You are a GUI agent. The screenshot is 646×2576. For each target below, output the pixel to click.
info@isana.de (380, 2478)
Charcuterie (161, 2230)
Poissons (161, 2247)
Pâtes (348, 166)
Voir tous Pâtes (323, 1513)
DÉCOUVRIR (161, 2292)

» HOW TO COMPLETE THIS TASK: Quote the lines of the listing above that run from the line with "Charcuterie (161, 2230)" through its last line, both included, and nothing else.

» REPLY:
Charcuterie (161, 2230)
Poissons (161, 2247)
Pâtes (348, 166)
Voir tous Pâtes (323, 1513)
DÉCOUVRIR (161, 2292)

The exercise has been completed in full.